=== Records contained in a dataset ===
--- START ---

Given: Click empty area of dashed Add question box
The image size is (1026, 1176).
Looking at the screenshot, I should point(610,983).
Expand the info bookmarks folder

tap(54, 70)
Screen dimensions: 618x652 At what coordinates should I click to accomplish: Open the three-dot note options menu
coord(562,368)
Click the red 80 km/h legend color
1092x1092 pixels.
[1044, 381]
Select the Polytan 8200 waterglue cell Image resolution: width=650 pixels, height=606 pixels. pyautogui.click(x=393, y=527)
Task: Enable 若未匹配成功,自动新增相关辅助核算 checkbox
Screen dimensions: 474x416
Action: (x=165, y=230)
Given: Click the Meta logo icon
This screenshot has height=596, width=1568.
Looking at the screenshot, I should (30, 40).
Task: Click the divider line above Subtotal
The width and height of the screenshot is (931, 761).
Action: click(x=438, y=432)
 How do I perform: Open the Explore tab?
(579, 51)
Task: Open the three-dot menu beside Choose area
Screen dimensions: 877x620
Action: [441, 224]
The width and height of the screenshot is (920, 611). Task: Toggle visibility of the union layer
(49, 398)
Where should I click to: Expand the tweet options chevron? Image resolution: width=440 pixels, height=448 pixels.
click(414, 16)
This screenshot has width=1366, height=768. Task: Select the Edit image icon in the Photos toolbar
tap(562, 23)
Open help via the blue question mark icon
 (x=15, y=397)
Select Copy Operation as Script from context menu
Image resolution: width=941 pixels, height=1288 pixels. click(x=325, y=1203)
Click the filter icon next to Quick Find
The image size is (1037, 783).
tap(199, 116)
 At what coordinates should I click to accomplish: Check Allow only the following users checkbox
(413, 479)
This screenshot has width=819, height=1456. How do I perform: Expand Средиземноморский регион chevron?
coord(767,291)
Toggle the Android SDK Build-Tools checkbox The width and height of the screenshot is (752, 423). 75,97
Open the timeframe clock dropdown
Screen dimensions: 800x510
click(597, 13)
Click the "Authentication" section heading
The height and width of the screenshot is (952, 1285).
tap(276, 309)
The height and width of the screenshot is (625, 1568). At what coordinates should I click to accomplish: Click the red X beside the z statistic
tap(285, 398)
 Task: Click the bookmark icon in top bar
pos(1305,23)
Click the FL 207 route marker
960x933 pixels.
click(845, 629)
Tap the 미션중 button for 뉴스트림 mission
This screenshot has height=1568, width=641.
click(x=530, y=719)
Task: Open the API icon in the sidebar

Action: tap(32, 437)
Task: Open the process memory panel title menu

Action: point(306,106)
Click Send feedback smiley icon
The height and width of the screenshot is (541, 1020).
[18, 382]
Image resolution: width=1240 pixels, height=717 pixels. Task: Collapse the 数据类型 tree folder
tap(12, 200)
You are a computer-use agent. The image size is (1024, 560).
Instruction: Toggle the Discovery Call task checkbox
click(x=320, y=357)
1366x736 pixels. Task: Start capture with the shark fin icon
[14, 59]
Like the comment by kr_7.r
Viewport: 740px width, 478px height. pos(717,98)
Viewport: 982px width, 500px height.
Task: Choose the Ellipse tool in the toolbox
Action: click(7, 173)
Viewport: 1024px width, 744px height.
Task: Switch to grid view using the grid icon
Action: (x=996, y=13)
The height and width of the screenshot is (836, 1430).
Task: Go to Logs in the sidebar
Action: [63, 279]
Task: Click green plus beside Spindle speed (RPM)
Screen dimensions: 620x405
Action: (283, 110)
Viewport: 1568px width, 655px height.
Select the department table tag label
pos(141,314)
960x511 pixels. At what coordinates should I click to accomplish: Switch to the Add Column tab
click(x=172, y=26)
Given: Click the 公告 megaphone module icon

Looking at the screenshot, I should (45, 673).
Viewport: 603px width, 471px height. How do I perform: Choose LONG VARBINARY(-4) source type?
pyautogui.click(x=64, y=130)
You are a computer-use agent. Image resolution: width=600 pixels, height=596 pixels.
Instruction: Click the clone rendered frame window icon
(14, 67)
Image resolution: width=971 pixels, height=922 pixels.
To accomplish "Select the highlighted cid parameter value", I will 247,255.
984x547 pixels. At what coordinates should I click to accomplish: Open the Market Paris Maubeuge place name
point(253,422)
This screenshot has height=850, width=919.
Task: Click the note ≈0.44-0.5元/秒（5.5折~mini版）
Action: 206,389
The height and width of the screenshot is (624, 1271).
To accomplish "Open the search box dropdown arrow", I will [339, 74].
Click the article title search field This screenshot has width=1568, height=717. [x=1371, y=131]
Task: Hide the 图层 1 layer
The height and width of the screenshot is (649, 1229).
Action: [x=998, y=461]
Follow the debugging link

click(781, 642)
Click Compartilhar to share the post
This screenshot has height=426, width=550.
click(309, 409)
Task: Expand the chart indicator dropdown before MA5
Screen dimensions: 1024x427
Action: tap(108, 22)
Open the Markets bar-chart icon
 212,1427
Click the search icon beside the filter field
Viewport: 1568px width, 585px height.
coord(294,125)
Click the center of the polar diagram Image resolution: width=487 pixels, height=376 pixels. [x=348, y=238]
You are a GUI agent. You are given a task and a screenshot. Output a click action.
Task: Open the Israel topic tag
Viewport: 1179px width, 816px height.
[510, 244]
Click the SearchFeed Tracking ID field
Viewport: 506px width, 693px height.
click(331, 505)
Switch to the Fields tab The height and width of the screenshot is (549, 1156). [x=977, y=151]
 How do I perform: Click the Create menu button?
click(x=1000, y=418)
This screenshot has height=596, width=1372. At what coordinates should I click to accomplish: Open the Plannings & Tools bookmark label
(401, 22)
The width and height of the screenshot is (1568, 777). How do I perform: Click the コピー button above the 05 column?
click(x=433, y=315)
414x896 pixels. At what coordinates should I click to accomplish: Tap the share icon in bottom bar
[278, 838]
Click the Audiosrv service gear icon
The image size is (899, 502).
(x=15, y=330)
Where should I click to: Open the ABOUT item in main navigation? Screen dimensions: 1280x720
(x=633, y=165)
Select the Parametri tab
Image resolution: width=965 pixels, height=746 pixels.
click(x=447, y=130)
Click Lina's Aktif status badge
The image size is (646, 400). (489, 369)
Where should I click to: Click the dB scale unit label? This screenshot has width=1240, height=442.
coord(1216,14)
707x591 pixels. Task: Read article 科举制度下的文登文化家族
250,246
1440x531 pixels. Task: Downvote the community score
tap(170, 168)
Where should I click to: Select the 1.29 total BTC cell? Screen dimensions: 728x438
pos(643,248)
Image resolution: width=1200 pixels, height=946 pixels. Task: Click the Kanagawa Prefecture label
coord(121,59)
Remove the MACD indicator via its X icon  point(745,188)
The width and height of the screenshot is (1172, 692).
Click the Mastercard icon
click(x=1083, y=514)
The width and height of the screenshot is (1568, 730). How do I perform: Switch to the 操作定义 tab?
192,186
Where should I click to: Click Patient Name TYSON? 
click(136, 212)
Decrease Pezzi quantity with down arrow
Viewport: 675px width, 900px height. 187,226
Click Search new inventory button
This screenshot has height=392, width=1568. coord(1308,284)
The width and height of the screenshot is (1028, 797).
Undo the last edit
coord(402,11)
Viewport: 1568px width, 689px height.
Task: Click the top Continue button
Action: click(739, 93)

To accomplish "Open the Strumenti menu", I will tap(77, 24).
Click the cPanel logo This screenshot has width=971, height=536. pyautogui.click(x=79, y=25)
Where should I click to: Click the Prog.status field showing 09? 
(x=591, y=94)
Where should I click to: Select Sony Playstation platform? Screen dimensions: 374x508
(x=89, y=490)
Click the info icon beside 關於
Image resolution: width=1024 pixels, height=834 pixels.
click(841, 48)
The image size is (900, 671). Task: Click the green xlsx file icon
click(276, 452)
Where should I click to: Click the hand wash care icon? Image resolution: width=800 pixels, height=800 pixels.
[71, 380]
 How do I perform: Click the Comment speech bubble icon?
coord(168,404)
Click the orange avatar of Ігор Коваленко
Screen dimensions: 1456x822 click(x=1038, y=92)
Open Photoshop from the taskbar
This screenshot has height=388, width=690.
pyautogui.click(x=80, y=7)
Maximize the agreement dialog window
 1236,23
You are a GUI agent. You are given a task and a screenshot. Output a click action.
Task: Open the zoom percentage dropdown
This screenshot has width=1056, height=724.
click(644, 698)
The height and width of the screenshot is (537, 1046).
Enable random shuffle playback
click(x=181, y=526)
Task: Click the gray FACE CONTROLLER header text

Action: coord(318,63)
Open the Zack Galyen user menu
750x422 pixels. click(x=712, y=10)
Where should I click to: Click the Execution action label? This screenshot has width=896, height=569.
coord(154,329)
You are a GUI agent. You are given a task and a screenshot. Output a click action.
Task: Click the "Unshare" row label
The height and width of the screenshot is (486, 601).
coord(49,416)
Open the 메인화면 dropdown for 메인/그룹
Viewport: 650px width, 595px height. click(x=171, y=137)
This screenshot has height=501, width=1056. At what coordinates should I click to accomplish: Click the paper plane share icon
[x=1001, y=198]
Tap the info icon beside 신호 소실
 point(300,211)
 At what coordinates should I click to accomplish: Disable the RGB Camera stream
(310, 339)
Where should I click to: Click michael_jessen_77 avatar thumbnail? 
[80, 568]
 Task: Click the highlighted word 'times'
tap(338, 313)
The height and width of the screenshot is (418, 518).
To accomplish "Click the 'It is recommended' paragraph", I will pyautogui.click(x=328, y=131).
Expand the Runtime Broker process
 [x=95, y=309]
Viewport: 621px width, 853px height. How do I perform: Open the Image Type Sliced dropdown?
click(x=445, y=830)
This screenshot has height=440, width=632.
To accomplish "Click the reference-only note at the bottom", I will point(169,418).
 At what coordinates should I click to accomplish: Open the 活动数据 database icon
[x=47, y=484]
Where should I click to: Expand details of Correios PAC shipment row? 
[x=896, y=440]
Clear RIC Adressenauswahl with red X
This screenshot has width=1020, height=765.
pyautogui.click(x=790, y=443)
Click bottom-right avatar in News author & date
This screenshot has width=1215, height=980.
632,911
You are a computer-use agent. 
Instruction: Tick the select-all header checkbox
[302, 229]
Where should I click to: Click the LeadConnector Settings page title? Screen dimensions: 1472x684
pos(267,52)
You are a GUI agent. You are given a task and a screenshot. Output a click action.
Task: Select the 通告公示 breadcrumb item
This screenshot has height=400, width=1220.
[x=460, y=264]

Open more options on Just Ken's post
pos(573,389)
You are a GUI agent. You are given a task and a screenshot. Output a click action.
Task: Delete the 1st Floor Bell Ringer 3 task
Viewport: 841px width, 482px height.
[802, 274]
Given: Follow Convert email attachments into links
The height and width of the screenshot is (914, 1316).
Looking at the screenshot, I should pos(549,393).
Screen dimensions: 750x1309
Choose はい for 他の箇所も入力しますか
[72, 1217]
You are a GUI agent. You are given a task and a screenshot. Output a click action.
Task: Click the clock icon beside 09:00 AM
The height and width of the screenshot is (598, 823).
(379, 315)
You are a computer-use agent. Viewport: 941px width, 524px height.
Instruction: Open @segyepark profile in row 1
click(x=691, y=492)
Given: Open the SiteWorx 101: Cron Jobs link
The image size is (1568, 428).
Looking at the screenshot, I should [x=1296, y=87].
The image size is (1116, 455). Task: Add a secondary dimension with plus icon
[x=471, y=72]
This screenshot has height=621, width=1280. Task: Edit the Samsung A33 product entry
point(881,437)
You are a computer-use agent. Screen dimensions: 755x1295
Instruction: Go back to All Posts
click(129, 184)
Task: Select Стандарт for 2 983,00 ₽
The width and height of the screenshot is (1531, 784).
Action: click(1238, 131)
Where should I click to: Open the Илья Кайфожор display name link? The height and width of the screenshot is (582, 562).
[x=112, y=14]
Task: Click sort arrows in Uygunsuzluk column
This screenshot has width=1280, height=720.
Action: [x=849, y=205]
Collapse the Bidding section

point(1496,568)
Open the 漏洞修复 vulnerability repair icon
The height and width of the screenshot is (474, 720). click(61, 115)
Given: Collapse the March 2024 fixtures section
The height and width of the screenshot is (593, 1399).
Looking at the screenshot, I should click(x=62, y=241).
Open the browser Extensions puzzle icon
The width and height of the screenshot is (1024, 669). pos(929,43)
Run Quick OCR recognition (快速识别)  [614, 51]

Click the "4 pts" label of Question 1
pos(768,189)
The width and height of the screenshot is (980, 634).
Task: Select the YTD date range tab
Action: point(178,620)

--- END ---

=== DIRECTIONS ===
Which lines above hold the word "indicator"? Copy each of them.

=== ANSWER TO THIS TASK ===
Task: Expand the chart indicator dropdown before MA5
Remove the MACD indicator via its X icon  point(745,188)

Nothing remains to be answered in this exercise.